Here’s the pic (h/t DCG):

About the pic: The pic of Sen. Dianne Feinstein (D-CA), 85, apparently badgering Sen. Lisa Murkowski (R-AK), 61, was taken around the time of the Kavanaugh hearings. Murkowski was the only Republican senator who voted against Kavanaugh’s confirmation to the Supreme Court.

You know the drill:

  • Enter the contest by submitting your caption as a comment on this thread (scroll down until you see the “LEAVE A REPLY” box), not via email or on Facebook.
  • The winner of the Caption Contest will get a gorgeous Award Certificate of Excellence and a year’s free subscription to FOTM:D
  • FOTM writers will vote for the winner.
  • Any captions proffered by FOTM writers, no matter how brilliant (ha ha), will not be considered. :(

This contest will be closed in a week, at the end of next Tuesday, October 30, 2018.
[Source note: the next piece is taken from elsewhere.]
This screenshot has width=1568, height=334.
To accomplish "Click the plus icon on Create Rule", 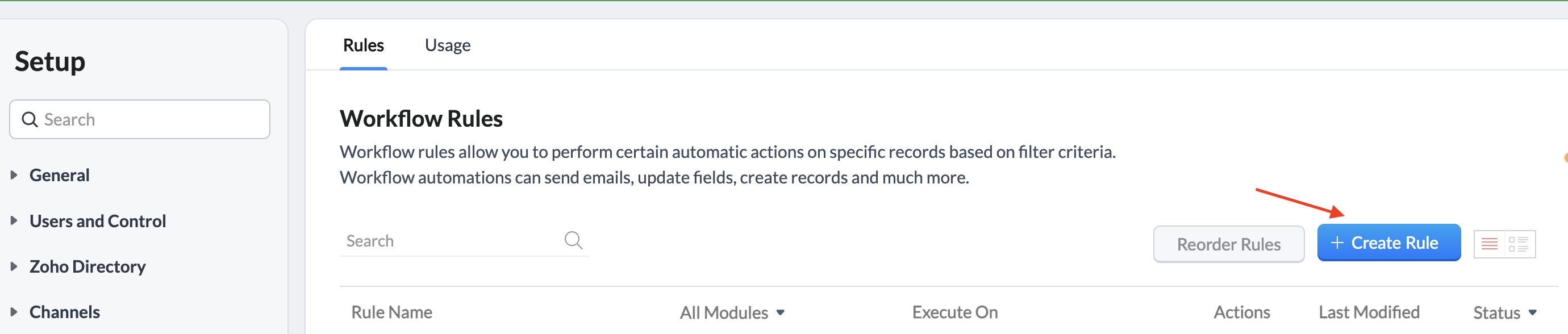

To get the contest going, here’s my caption:

Feinstein: “Remember the dead horse’s head scene from The Godfather?”

By the way, according to an Italian government report, the country’s mayors and local administrators received 212 threats from organized crime in 2010, especially in Italy’s underdeveloped south. The most common ways to threaten administrators who refuse to collude with the Mafia are to burn their cars, mail them envelopes containing bullets, or send boxes with severed animal heads, an act reminiscent of a memorable scene involving the head of a racehorse in “The Godfather.” (Reuters)

For the winner of our last Caption Contest, go here.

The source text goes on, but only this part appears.